Raja-raja kecil itu telah diangkut ke atas kapal oleh VOC dan dilayarkan ke Batavia menandatangani traktat yang kemudian terkenal dalam sejarah kawasan itu. Hal ini menjadi momentum paling penting bagi penguasaan Kompeni atasnya. Di hadapan Gubernur Jenderal di Batavia, mereka yang terdiri dari Kende Maradja, Radja Konto, Dato Setti, dan Radja Indra Moeda, juga Radja Panjang "die het vorige jaar een schrijven der grooten van Salida naar Batavia had overgebracht," (yang tahun sebelumnya membawa surat agung dari Salida ke Batavia) demikian dicatat W. J. A. De Leeuw. Mereka memberi cap jempolnya bagi sebuah kesepakatan penting. "Painan Contract" itu memberi kewajiban kepada VOC untuk membantu raja-raja kecil di kawasan itu mengusir Aceh dari seluruh bandar yang mereka kuasai. Sebagai imbalannya, Mr. J. E. Heeres dalam Corpus Diplomaticum menyebutkan, VOC mendapat hak monopoli perdagangan lada di semua bandar mereka; bebas dari segala bea atau pajak; dan akan disediakan pangkalan yang aman bagi armada Kompeni di situ.

Sebuah loji kecil bagi Kompeni telah dibangun di Salido, pintu gerbang paling penting di antara semua bandar. Tapi kondisi Pantai Minangkabau bagian Selatan itu pasca-Traktat Painan tampak jauh dari stabil; perang masih sering terjadi di antara raja-raja kecil yang saling bersaing; yang paling sengit terutama antara Bayang dan Batangkapas–dua distrik penghasil lada yang utama. Menurut surat yang dikirim Jan van Groenewegen (wakil VOC di Pantai Barat Sumatra) ke Batavia tanggal 14 Desember 1663 disebut kalau tanggal 16 September 1663 loji VOC di Salido harus dipindahkan karena tidak aman, dan oleh karena itu, atas usulan penghulu Painan dan Padang untuk "dipindahkan loji VOC ke Pulau Cingkuk," demikian tercatat dalam Daghregister.

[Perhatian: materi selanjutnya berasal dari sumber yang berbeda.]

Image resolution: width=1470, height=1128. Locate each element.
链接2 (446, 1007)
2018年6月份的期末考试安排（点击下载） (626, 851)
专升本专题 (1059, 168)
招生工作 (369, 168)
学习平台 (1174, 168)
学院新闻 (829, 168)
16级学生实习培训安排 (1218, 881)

Raja-raja pribumi itu memberi VOC tempat berpijak yang lebih aman di Cingkuk. Pulau ini terletak 12 mil dari muka Teluk Painan (kini kota utama di Pesisir Minangkabau bagian Selatan). Ketika itu ia berada di bawah kekuasaan penghulu Painan yang percaya bahwa mereka dan Kompeni dapat bekerjasama untuk menghadapi musuh bersama mereka (Aceh), kata van Groenewegen. "Ini adalah tempat yang nyaman, ketika kami mencapai tujuan kami, untuk melakukan perdagangan di sana dan membuat gudang sebagai asuransi untuk perdagangan," lanjut laporan van Groenewegen ke ke Batavia dalam surat yang sama.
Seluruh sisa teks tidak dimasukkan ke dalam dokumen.